柳広司さんの「百万のマルコ」を読みました。

百万のマルコ (創元推理文庫)

百万のマルコ (創元推理文庫)

このマルコとはマルコ・ポーロのこと。
物語は、
13世紀末のジェノヴァの牢に戦争捕虜として放り込まれたさまざまな身分の若者たちと物語作者の「私」は、身代金を払うことができず、もう5年も牢に入っている。なによりつらいのは退屈なことだったが、あるみすぼらしい格好をした小柄な男が新しく加わったことで、大きく変わる。
その男の名はマルコ・ポーロ。マルコは今まで自分が広い未知の世界で経験した不思議な出来事について語る。話はたいていマルコが窮地に陥るところで終わるため、若者たちはどうやってマルコがその窮地を脱したのかをあれこれ推理してみせるのだが、なかなか知恵が浮かばない。
そうして彼らの議論が終わる頃、マルコはすました顔で誰もが思いつかなかった答えを与えるのだった。
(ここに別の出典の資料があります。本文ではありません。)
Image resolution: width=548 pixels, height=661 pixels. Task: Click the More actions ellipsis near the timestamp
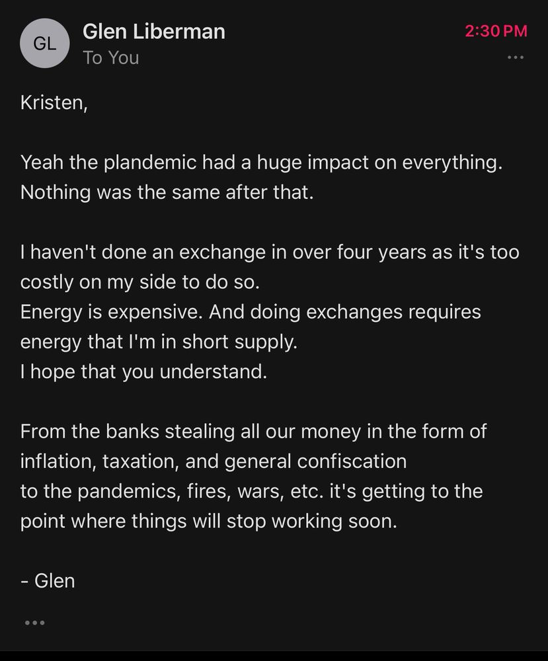pos(515,58)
みたいな話です。ホラ吹きマルコと呼ばれているのですが、本当のホラ吹きはマルコなのか柳さんなのか(笑)
どこまでが本当のマルコ・ポーロでどこからが柳さんのホラなのかわからなくてニヤニヤします。アラビアンナイトの話をさりげなく組み込んでいたり、マルコの話は本当に無邪気な冒険話でした。
また、西洋の東洋に対する偏見を痛烈に皮肉っているのもちょっと面白かったです。特に最後の紙幣を理解できないというくだりは愉快でした。
少し昔の小説だと、登場人物の西洋人が真面目に東洋人のことを野蛮で教養がないかわいそうな人々だと言ってたりしますもんね…。でも一番気の毒なのはよりによってあのシェークスピアに名指しで強欲扱いされたユダヤ人かも。
私は小説内の差別って気にならない派です。たまに昔の作品の最後に「作中不適切な表現がありましたが作品を優先しました」みたいな注意書があったりしますが、当然だろうと思います。たまたま今この時代は自由や平等が善ということになっていますが、過去や未来の人間が何を善とするかは彼らが決めること。過去の作品をこの現在の価値観が歪めることは許されないでしょう。
そんなわけで、マルコ・ポーロを使って逆に西洋をちょこっと小馬鹿にしてみせたこの作品、実際のマルコ・ポーロは別に東洋贔屓だったわけではないようなのでマルコさんゴメンネ状態ですが、その分とても賢く勇気ある人物として書かれているからチャラかな?